Ioulia Navalnaïa s’empare de la polémique autour de l’invitation en Italie du chef d’orchestre Valery Gergiev, connu pour sa proximité avec Vladimir Poutine

L’affaire était passée quasi inaperçue jusqu’à ce que l’information, qui n’avait pas échappé au site spécialisé Slipped Disc, au magazine Diapason et à Radioclassique.fr, et même au New York Times, fasse l’objet d’un tweet indigné, le 5 juillet, de la vice-présidente du Parlement européen, l’Italienne Pina Picierno.
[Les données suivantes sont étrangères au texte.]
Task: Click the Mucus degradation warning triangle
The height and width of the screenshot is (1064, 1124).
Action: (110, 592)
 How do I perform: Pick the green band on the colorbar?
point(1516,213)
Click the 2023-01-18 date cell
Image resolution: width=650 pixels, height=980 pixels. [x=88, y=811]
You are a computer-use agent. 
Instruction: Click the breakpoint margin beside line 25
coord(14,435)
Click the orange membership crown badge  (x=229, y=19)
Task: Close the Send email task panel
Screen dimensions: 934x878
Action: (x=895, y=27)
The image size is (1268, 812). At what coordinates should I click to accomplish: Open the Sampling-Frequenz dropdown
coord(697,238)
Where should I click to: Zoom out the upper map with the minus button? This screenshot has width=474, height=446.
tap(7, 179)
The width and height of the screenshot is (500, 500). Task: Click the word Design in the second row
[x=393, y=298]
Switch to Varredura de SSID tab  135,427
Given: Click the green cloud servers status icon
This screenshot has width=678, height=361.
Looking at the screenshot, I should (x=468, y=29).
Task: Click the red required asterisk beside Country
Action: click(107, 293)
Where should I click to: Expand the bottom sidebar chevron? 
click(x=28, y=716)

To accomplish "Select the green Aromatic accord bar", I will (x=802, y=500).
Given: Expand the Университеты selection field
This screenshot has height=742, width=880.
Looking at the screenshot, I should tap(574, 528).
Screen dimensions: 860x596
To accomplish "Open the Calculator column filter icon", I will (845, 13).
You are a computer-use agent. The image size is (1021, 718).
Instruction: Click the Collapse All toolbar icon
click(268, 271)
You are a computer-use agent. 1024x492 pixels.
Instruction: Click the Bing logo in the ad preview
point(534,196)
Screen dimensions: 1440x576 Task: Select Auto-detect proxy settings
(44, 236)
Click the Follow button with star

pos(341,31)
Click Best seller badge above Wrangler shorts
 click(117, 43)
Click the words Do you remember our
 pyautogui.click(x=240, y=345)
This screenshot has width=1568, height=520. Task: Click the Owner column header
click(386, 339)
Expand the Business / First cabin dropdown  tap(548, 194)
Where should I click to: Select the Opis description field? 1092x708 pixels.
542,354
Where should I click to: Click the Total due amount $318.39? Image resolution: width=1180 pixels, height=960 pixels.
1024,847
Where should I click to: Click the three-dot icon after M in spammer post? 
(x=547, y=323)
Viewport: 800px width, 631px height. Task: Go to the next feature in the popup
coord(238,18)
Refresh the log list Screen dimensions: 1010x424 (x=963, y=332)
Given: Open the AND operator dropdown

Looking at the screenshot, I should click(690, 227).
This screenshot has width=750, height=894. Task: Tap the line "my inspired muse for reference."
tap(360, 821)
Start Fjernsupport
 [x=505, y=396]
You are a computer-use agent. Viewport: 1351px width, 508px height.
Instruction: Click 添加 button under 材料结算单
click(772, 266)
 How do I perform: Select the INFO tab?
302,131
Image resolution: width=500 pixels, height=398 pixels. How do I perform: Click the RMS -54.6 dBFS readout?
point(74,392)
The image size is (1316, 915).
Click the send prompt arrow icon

En cause : l’invitation du chef d’orchestre Valery Gergiev, connu pour sa proximité avec Vladimir Poutine, au festival italien Un’Estate da Re, près de Naples. « Il est inacceptable que des fonds européens soient utilisés pour financer la performance d’un partisan du Kremlin », s’insurgeait Pina Picierno sur X. Et d’appeler le directeur du festival ainsi que le président de la région Campanie, Vincenzo De Luca, à « empêcher la participation de Valery Gergiev et garantir que l’argent des contribuables ne finisse pas dans les poches d’un partisan d’un régime criminel ».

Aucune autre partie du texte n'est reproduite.